The diversity of religions is another argument why science as a universal world outlook should take precedence before it.
The scientific method seems to be a far more reliable method of exploring the world. It is based on observations, not some obscure revelations of prophets and messengers from God, and the scientist is expected to be thorough and honest in documenting the outcomes of the experiment. Of course, there is also room for the construction of hypotheses that come arbitrarily out of somebody’s mind, but these have to be substantiated with factual evidence in order to become valid knowledge.
Presupposition of the existence of some kind of transnatural forces will inevitably mar the investigation of scientific facts because it leaves too much space to issues that arbitrarily affect the results of the investigation. Some people can object to the scientific method because they think it will leave the world very dry and boring.
People have to understand that this mystical view of the world can leave it unexplored because consideration of issuers irrelevant to the process will have to become part of it.
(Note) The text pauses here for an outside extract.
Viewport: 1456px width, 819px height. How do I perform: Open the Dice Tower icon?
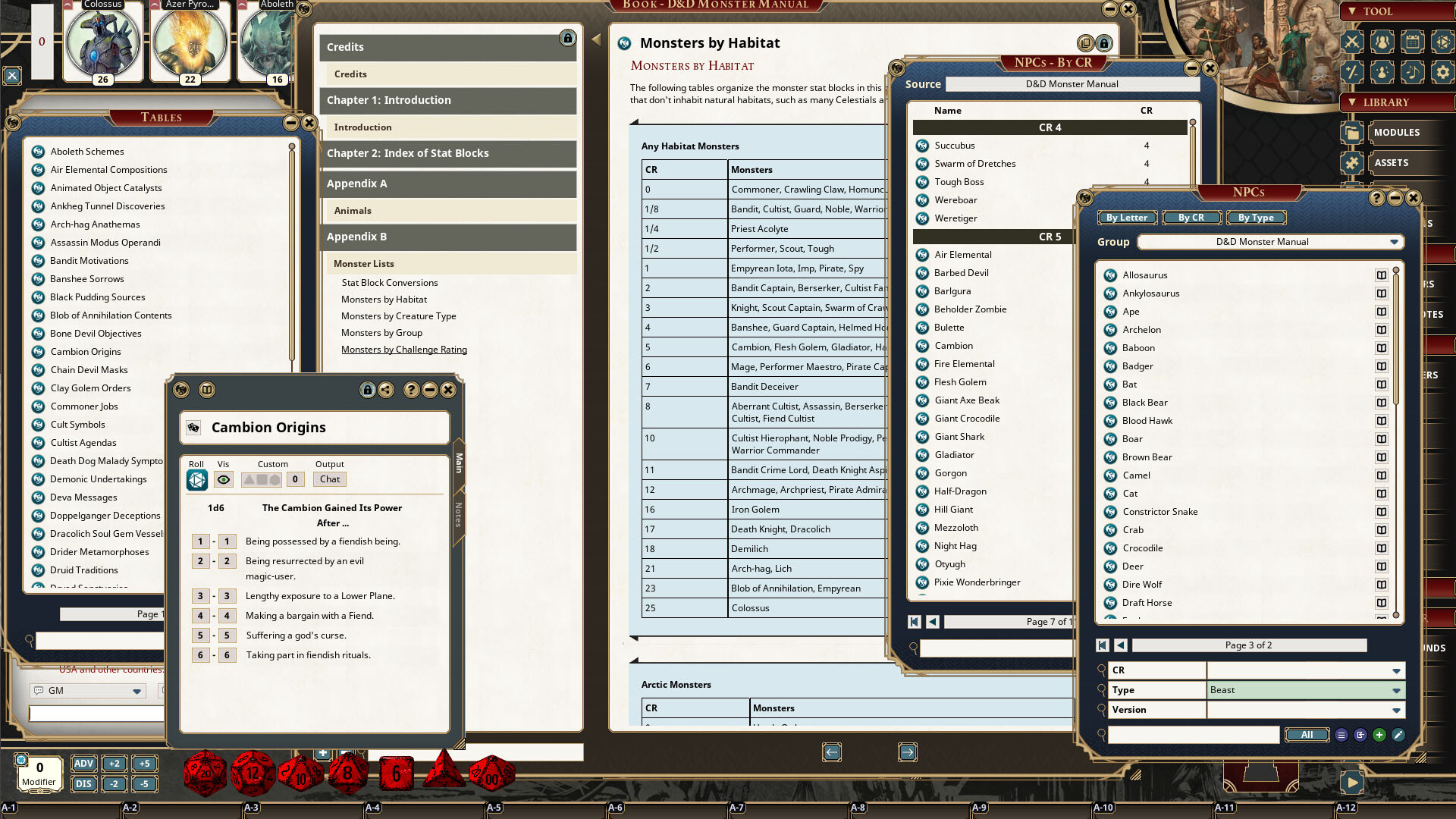pos(1442,42)
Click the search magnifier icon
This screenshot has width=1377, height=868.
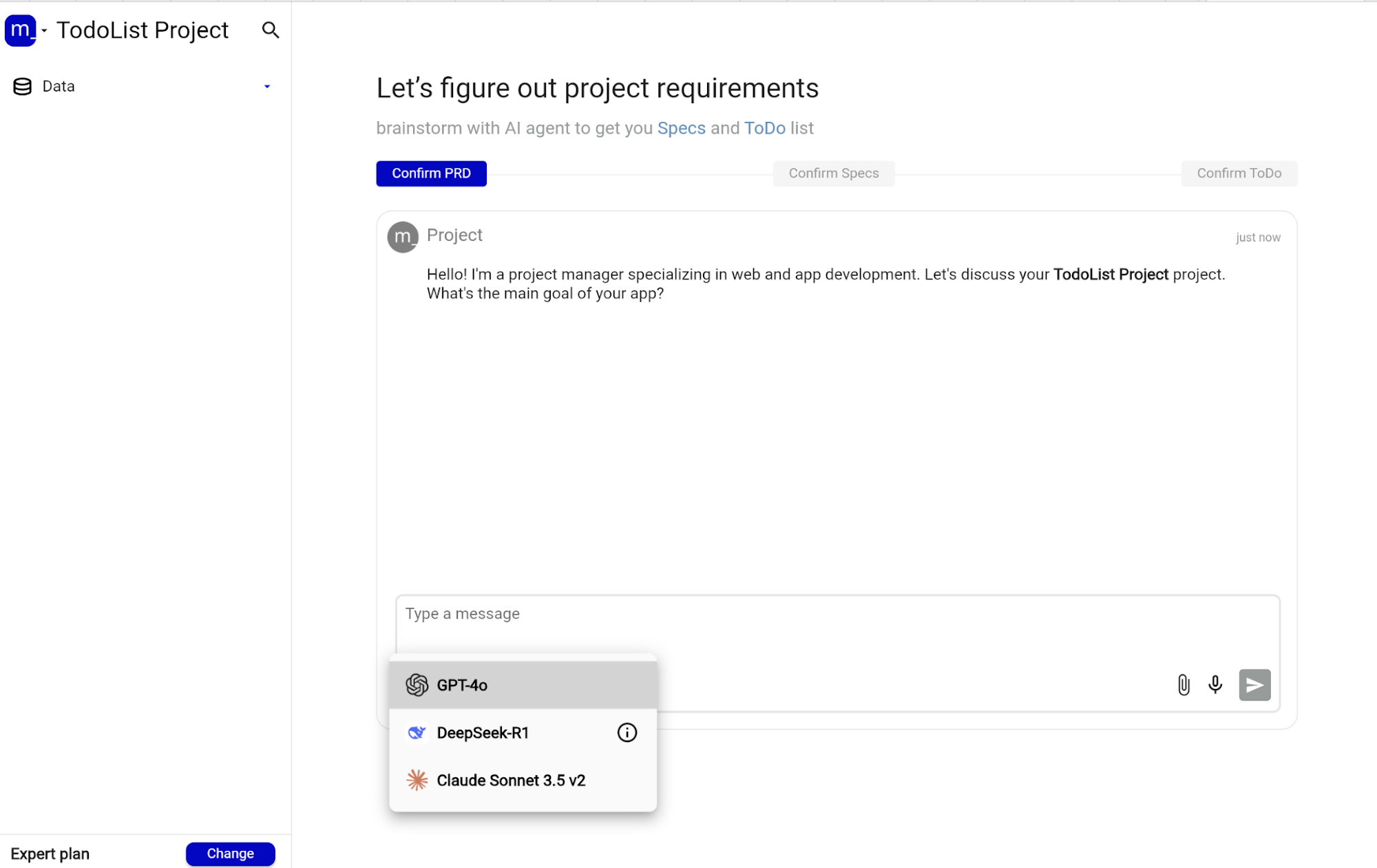[x=270, y=30]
2. The essay by Edwin A. Locke does include ideas that merit attention. However, it sounds too supremacist with regard to other nations.
The problem with identifying the success of the West with its more sound ideology lies in the fact that it many factors contributed to the prominence of the West. Some would say that it simply managed to rise ahead of other states, suppressing them with colonialist policies. That other nations did not embrace technology often means that they had poor access to it.
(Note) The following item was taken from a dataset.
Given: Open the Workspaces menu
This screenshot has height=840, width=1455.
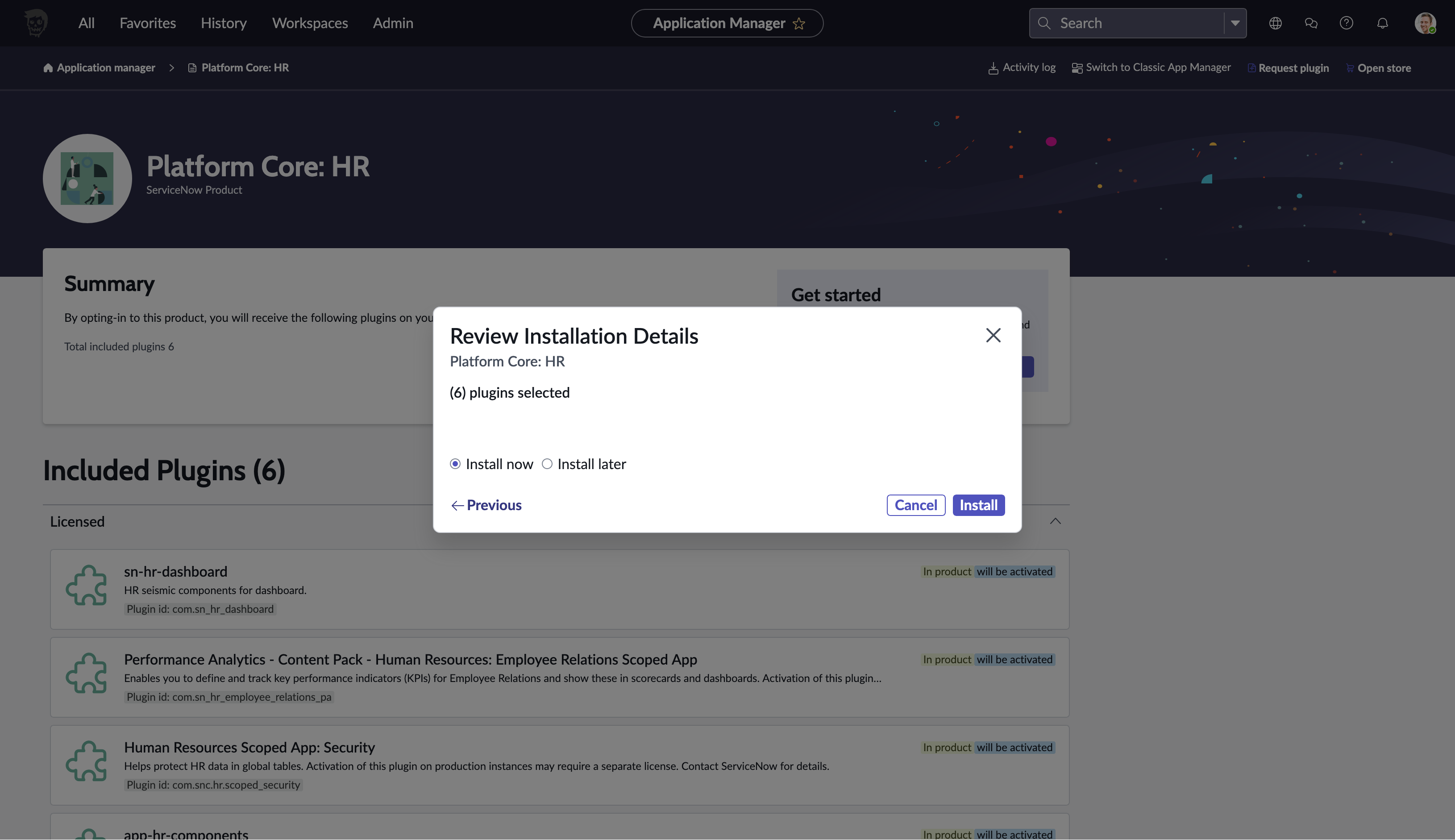Looking at the screenshot, I should [x=310, y=23].
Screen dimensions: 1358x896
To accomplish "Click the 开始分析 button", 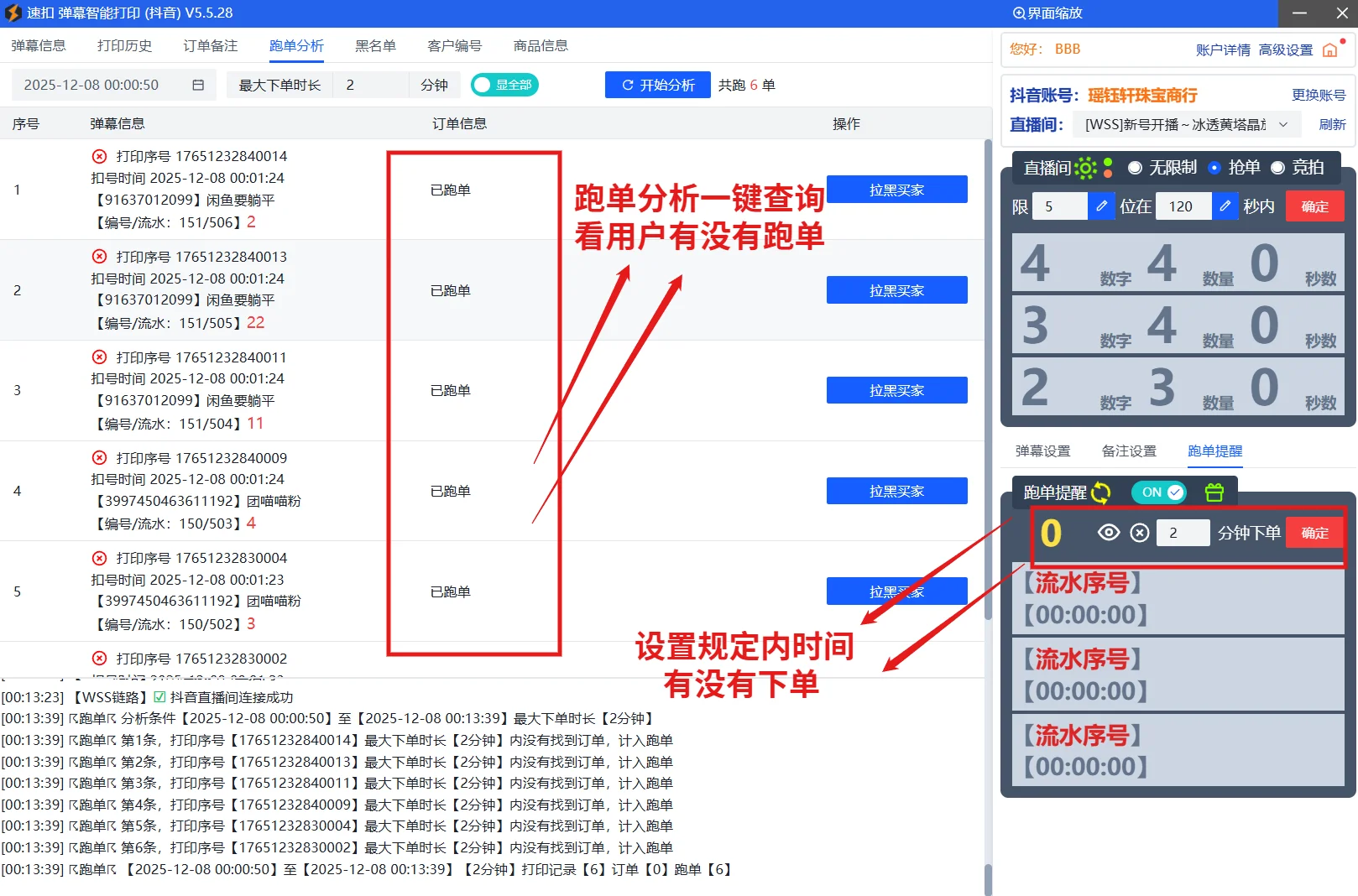I will pos(657,84).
Robert Wright in his essay takes a different viewpoint. He critically assesses the notion of ‘manifest destiny’ for America that supports the idea of its greatness. Besides, he advocates that ethnocentrism is actually wrong for America because it conflicts with multiculturalism that permits peaceful coexistence of all people in the same land. International relations can also profit if American stop asserting their superiority and turn a more open eye toward other nations.
3. Lukacs believed that the dominate ideology of the 20th century was nationalism. Alliance between people on the basis of nations proved to be more powerful than affinity that was based on class as the one assumed Marxists.
Lukacs argues that people were swept by nationalist feelings that outstripped other ideological quirks such as Communism. The Cold War was, in the opinion of Lukacs, protracted because of the persisting anti-Communism embraced by many in the West. In Lukacs’ view, this is a spontaneous, often irrational feeling that surfaces only within the bourgeoisie, but also among workers themselves.
The main reason for its existence is the desire of respectability. His criticisms can also be applied to anti-terrorism rampant today, a feeling that also leads to oversimplification and overstatement of the challenge – for example, manifested in the proneness to blame the whole Muslim world for the acts.
The author identifies problems with the dissolution of the empires with the rise of nationalist feelings in these areas, spurred on by masses and desire
Nationalistic feelings also fuel wars for independence that occurred in the colonial world in the 20th century where the people sought to throw off the yoke of foreign powers, not necessarily for the benefit of their own nation. The state in Lucacs’ perception is the political entity that is formally constructed: for instance, the Soviet state was dominated by one party. The nation, on the other hand, is more easily identifiable with people.
4. Fundamentalism is going to be one of the key issues that dominate American politics and the national policy-making worldwide. It represents the trend to address religious texts for guidance on all historic events, a road map to success and an accurate prediction of future events if humans interpret it correctly.
This tradition leads people to interpret modern history in apocalyptic terms, viewing the world as a battlefield between the Christ and the Anti-Christ. This can lead to the inclination to discard all technological innovations because the Satan is expected to make use of them in order to take control of the earth. Moreover, people will expect the second coming of the Christ.